The second was precisely that nothing was done to transform the way we work together and that using new tools to work in an old way could only be disappointing: we lost our habits without finding any benefits in return.
You will tell me that at some point there was an awareness and that much was done to adopt these tools. Yes, and that’s the problem. I have never been comfortable with this adoption logic and this has not changed over time.
First of all, because it was played out at an individual level, whereas a collective approach was needed. If one person in a team (and often the central person, the manager) does not adopt new ways of working, the whole team is dragged down with him.
Secondly, precisely because we are not talking about using tools but about working differently, individually but above all collectively, which means rethinking structural things from top to bottom. It is only at this point that the tools take make sens.
I quote from the report:
“Modernizing and Transforming lead to a radically different relationship with the user: in one case it’s about adapting the technology to its context in the second to encourage the person to change and help them rethink their practices.”

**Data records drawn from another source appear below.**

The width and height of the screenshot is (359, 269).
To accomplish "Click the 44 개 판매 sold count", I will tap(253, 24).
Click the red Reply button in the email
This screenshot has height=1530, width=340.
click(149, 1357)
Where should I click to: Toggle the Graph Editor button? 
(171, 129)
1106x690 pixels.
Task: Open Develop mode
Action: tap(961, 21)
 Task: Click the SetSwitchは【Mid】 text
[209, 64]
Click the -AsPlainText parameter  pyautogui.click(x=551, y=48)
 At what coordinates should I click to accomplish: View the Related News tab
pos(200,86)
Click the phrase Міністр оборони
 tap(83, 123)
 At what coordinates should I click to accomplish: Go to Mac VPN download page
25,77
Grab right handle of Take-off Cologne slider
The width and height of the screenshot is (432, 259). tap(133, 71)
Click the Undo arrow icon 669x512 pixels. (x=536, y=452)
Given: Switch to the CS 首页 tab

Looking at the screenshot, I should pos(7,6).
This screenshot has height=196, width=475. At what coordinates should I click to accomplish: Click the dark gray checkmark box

Still in this logic because the use cases were created according to the capabilities of the chosen tools and not the needs of the users, which led to neglecting real needs to create others that did not exist. Thus creating problems.
The way of working is therefore often dysfunctional in relation to the tools used.
And what is the purpose of technology, of digital, in the business? To do things faster and on a larger scale, nothing more and nothing less.
And when you put technology on top of a dysfunctional organization, you only make it malfunction faster and on a larger scale. Not only do you not gain in performance but you often lose!
This phenomenon is increased by the new forms of work that are emerging. It is not so much that remote work has created new problems, but that it has pushed already strained organizations, operating modes and managerial models to their limits, so much so that it has no longer been possible to hide the dust under the carpet.
In short, as the report states very well:
“Overcoming the productivity ceiling linked to the rebound effect of digital, adapting one’s practices to the context of hybrid work or gaining agility to adapt one’s activity to the consequences of an increasingly fast-changing environment, all of this involves changing one’s methods and goes beyond the use of new tools. The arrival of new tools is an opportunity to question one’s practices in order to imagine new ones, without being deprived of being inspired by those put in place by others.”
This is an opportunity to reopen the debate on Solow’s paradox (1987), which states that “We see computers everywhere, except in productivity statistics“.
A human capital at the end of its rope
I said earlier that when you put technologies on top of a dysfunctional organization, you only make it dysfunctional faster and on a larger scale. And when this goes on too long, you end up breaking your production tool.
It is easy to imagine a factory where production flows are not optimized, where each machine is asked to do more and more, and faster and faster, because the work-in-progress is accumulating. We all know that we can push a machine to 110% of its capacity for a while, but only for a while, otherwise it breaks down. This is something we can all visualize!
Well, in an open space, in a hybrid business, it’s exactly the same thing! Except that the machines are humans and the flows and work in progress are not visible.
I have often dealt with this problem from the only angle of pure performance and productivity because it is simply the only discourse that the final decision makers are able to hear when it is necessary to invest in order to deeply transform.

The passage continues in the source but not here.